OCEANIC-AF, a phase III study investigating asundexian compared to apixaban (a direct oral anticoagulant) in patients with atrial fibrillation at risk for stroke is being stopped early. This decision is based on the recommendation of the study’s Independent Data Monitoring Committee (IDMC) as part of ongoing surveillance which showed an inferior efficacy of asundexian versus the control arm.

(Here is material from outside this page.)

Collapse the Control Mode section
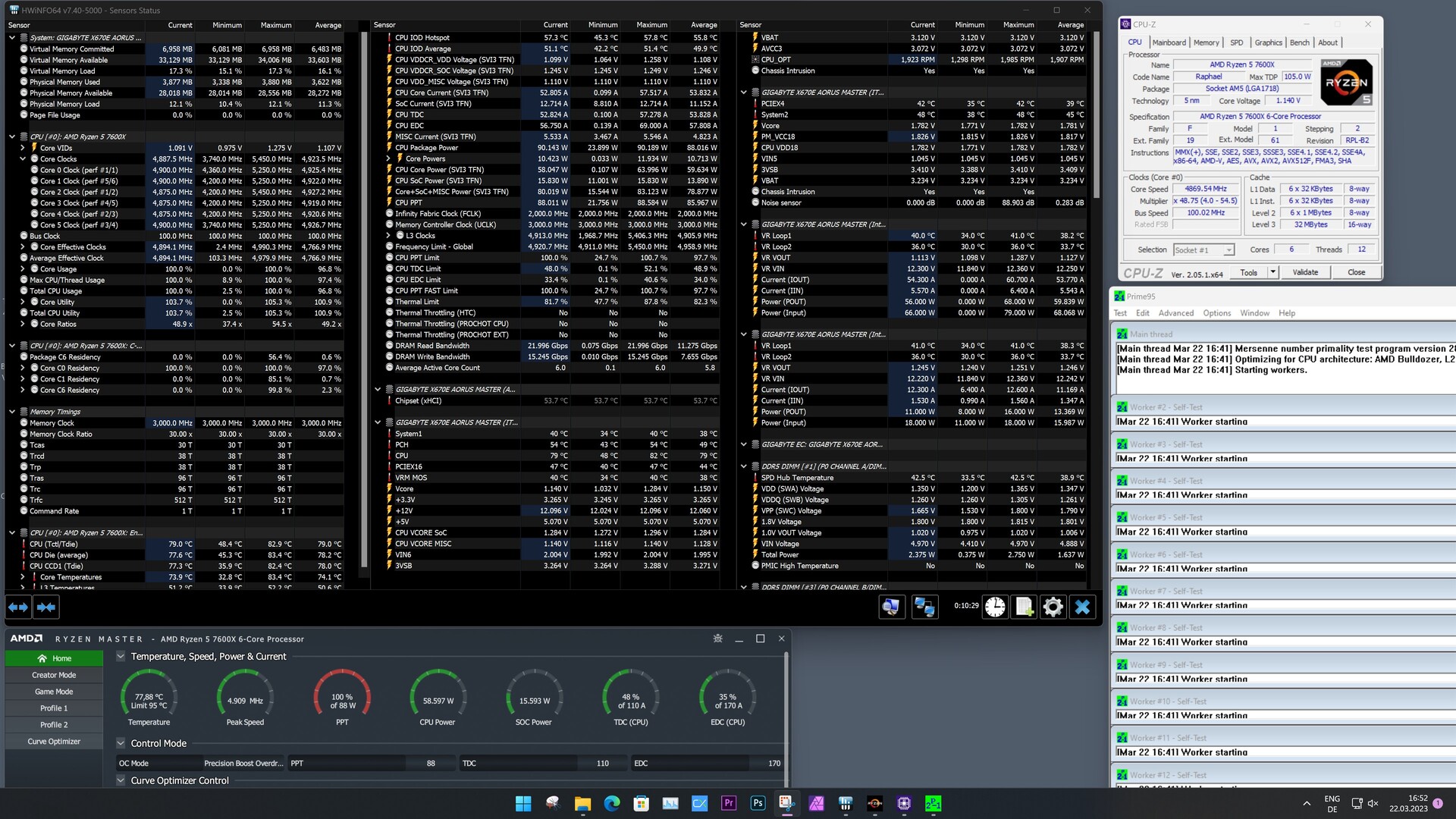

Bayer will further analyze the data to understand the outcome and publish the data.

Available safety data are consistent with previously reported safety profiles of asundexian. The IDMC recommends continuing the OCEANIC-STROKE phase III study as planned.

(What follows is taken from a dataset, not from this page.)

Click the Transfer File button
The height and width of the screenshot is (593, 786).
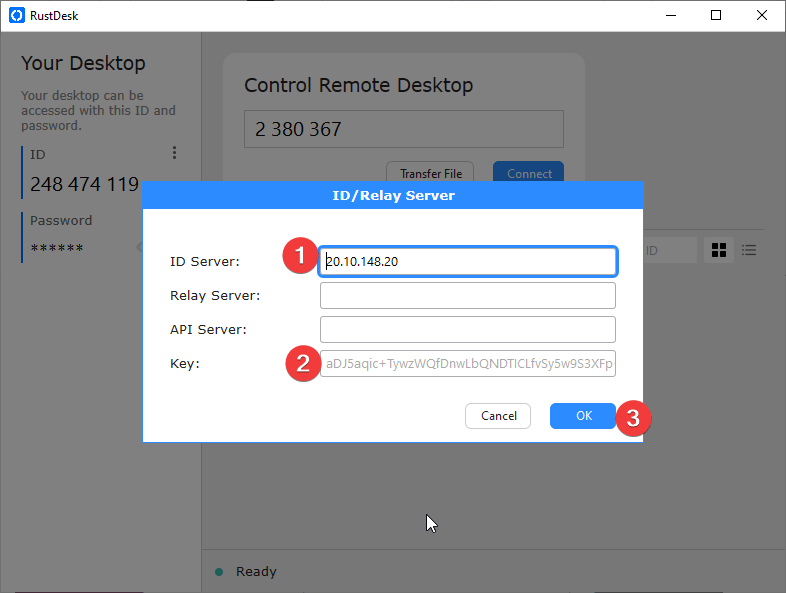[x=430, y=173]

Appropriate measures will be taken to close the OCEANIC-AF study and patients will be contacted by their treating physicians/investigators to discuss next steps.

“Although the results from this analysis do not support the continuation of the OCEANIC-AF study, we will continue investigating asundexian in the OCEANIC-STROKE study and are currently reevaluating other indications in patients in need of antithrombotic treatment,” said Dr. Christian Rommel, Member of the Executive Committee of Bayer AG’s Pharmaceutical Division and Global Head of Research and Development.

Other evidence suggests the benefit of anticoagulation therapy on top of standard of care in the population of the OCEANIC-STROKE study which lacks adequate treatment options.

Asundexian is an investigational agent and has not been approved by any health authority for use in any country, for any indication.